Stored records:
********************
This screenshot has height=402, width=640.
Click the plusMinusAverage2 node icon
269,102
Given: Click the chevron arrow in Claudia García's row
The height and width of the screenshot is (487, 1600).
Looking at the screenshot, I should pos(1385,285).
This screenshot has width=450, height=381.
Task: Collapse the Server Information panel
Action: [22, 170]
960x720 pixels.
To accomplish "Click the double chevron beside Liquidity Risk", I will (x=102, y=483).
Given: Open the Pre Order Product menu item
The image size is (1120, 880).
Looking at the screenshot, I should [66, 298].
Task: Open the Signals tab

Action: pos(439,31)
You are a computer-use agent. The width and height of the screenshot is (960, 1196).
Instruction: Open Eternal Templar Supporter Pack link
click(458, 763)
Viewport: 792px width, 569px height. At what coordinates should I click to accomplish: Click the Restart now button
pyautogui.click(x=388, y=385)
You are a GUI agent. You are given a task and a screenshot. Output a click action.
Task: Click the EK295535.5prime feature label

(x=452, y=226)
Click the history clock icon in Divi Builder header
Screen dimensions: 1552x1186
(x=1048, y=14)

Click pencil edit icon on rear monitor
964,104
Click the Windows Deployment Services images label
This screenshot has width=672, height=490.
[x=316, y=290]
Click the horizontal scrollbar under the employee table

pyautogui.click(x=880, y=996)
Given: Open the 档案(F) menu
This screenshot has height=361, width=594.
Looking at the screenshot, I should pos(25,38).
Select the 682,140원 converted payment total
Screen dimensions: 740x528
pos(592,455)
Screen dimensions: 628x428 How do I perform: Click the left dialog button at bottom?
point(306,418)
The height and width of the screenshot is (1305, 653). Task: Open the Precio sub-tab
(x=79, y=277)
********************
(TASK PROMPT):
Give again only the lines starting at the one that contains "The height and width of the screenshot is (1305, 653)." and running to the end of the data.

(EXERCISE RESULT):
The height and width of the screenshot is (1305, 653). Task: Open the Precio sub-tab
(x=79, y=277)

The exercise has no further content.